▼▼▼

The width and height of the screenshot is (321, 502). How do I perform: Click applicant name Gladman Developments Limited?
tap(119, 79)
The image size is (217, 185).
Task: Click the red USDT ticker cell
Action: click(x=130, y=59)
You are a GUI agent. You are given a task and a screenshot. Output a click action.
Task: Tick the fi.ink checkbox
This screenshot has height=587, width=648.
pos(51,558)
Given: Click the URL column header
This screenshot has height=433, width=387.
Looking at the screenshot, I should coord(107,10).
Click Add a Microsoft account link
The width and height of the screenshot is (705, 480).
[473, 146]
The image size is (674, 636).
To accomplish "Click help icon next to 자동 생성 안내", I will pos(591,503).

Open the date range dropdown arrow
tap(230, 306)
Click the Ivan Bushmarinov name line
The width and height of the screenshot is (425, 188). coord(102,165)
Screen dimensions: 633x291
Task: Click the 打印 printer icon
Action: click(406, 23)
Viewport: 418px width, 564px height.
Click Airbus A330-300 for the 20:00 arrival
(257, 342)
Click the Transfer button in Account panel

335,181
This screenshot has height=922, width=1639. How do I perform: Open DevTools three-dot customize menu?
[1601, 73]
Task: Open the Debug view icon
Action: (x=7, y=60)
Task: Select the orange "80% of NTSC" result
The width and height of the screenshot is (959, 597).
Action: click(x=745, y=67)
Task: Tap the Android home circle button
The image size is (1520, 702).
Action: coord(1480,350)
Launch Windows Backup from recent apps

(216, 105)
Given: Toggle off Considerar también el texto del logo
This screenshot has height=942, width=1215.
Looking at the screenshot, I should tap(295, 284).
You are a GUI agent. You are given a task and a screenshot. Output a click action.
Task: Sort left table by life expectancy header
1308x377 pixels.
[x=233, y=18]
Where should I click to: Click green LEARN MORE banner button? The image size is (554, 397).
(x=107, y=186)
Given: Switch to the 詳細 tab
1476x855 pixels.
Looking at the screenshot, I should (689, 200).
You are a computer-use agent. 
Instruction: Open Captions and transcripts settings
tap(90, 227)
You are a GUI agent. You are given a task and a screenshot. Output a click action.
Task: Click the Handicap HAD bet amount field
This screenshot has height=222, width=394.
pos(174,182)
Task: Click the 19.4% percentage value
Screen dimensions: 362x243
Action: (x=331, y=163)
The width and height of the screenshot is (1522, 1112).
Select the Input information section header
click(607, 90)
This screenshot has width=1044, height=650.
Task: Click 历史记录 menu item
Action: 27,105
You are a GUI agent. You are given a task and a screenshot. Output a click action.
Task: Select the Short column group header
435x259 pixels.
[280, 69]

▲▲▲

• WHAT IS ASKED:
Please render the data from the line containing "Click the Transfer button in Account panel" up to and including the line containing "Action: 27,105" as a Markdown table with the columns Number and Line. Leave out blank lines.

• CORRECT RESULT:
| Number | Line |
|---|---|
| 1 | Click the Transfer button in Account panel |
| 2 | 335,181 |
| 3 | This screenshot has height=922, width=1639. How do I perform: Open DevTools three-dot customize menu? |
| 4 | [1601, 73] |
| 5 | Task: Open the Debug view icon |
| 6 | Action: (x=7, y=60) |
| 7 | Task: Select the orange "80% of NTSC" result |
| 8 | The width and height of the screenshot is (959, 597). |
| 9 | Action: click(x=745, y=67) |
| 10 | Task: Tap the Android home circle button |
| 11 | The image size is (1520, 702). |
| 12 | Action: coord(1480,350) |
| 13 | Launch Windows Backup from recent apps |
| 14 | (216, 105) |
| 15 | Given: Toggle off Considerar también el texto del logo |
| 16 | This screenshot has height=942, width=1215. |
| 17 | Looking at the screenshot, I should tap(295, 284). |
| 18 | You are a GUI agent. You are given a task and a screenshot. Output a click action. |
| 19 | Task: Sort left table by life expectancy header |
| 20 | 1308x377 pixels. |
| 21 | [x=233, y=18] |
| 22 | Where should I click to: Click green LEARN MORE banner button? The image size is (554, 397). |
| 23 | (x=107, y=186) |
| 24 | Given: Switch to the 詳細 tab |
| 25 | 1476x855 pixels. |
| 26 | Looking at the screenshot, I should (689, 200). |
| 27 | You are a computer-use agent.  |
| 28 | Instruction: Open Captions and transcripts settings |
| 29 | tap(90, 227) |
| 30 | You are a GUI agent. You are given a task and a screenshot. Output a click action. |
| 31 | Task: Click the Handicap HAD bet amount field |
| 32 | This screenshot has height=222, width=394. |
| 33 | pos(174,182) |
| 34 | Task: Click the 19.4% percentage value |
| 35 | Screen dimensions: 362x243 |
| 36 | Action: (x=331, y=163) |
| 37 | The width and height of the screenshot is (1522, 1112). |
| 38 | Select the Input information section header |
| 39 | click(607, 90) |
| 40 | This screenshot has width=1044, height=650. |
| 41 | Task: Click 历史记录 menu item |
| 42 | Action: 27,105 |